◆ How to complete this task ◆
Wherever the word "agent" appears in a line of the data, that line should be copied.
—————
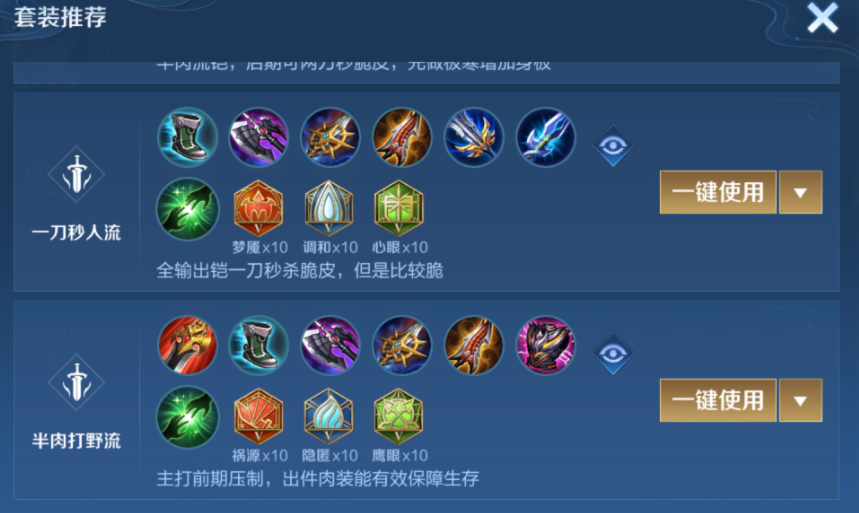Select the purple axe item in 一刀秒人流 row
859x513 pixels.
[259, 137]
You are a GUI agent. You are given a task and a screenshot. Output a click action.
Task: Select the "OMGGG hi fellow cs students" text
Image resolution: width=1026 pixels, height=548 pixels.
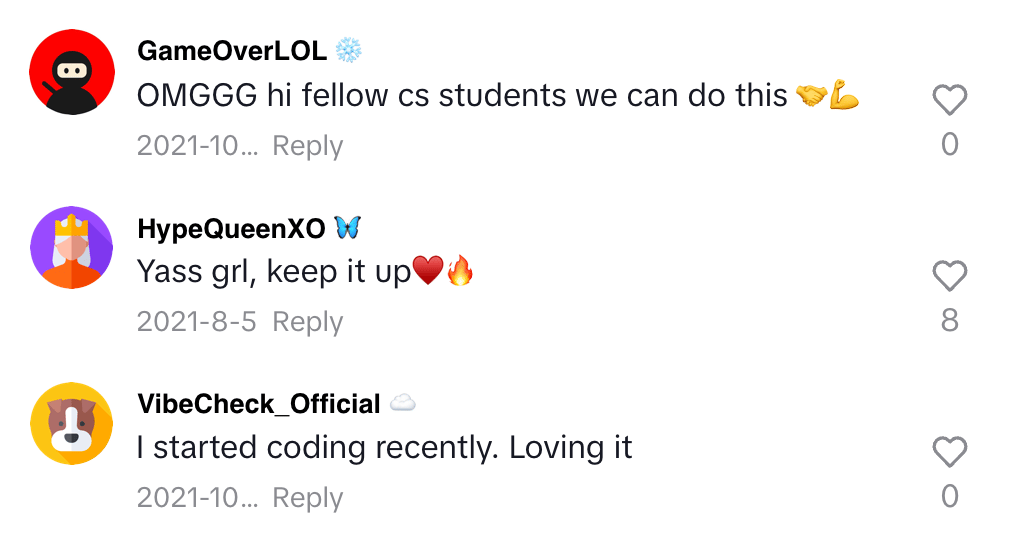tap(462, 96)
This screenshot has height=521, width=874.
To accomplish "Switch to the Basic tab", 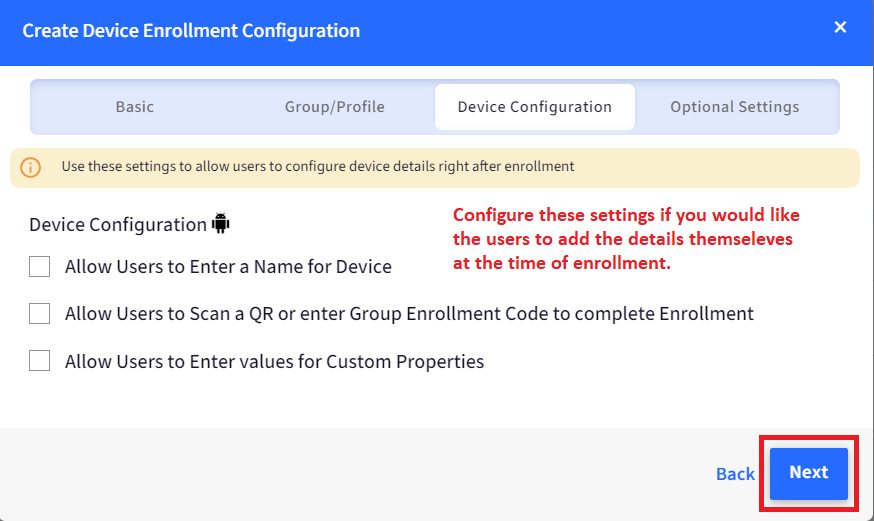I will tap(134, 106).
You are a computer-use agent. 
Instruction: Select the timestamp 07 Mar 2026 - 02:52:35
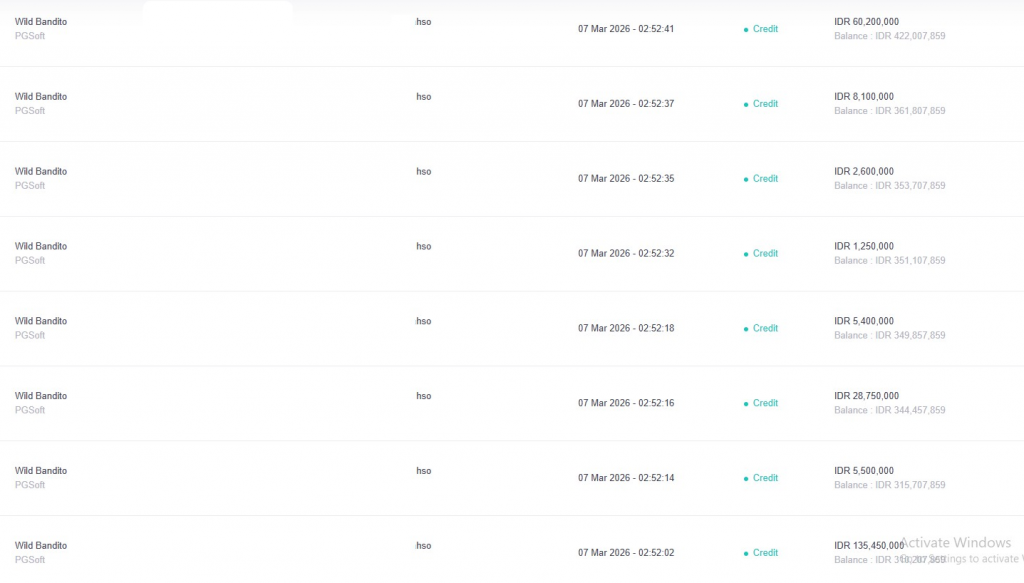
—————
◆ Solution for this exercise ◆
You are a GUI agent. You are given a task and a screenshot. Output a click action.
You are a computer-use agent. 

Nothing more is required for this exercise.